Probably the most successful lecturer on this cruise was an astronomer who always had a full house and followed up his presentations with an “astro-chat” in one of the bars taking questions and leading discussions.  He said the most provocative thing of the trip when he suggested that humankind may just be an evolutionary step to a higher form of intelligence, artificial intelligence.  “You will be assimilated by the Borg.”  One lecturer, a radio telescope astronomer, is trying to make contact with intelligent life in space.  Another is asking why when we can’t yet talk with other intelligent life on earth. (He was talking about whales.)

For foodies, there is America’s Test Kitchen, lecture, demonstrations on preparing different dishes from different places we are visiting, with chefs brought on board from those destinations.  Many of those dishes appear on or dinner menus.
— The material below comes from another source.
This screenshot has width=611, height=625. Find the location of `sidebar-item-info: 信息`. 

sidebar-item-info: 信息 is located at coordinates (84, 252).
For me the most provocative series has been 5 day a week class on the history of the Jewish people taught by Rabbi Gan who headed an LA temple.  He had Groucho Marx in his congregation.  Not only is he the source of good stories and has given me plenty to think about but he has given me lots of biblical trivia that I can use to win bar bets.  Did you know that no two people mentioned in the Torah have the same given name?

This cruise is not about the party on the lido, although we have had a few of those.  For me it’s about expanding my understanding of stuff.

2 thoughts on “My Understanding of Stuff

  1. I have thoroughly enjoyed your insight into this cruise. Thanks so much for doing a wonderful job.
    We love traveling to Alaska. We agree Sitka is our favorite port. We will be there in August or September.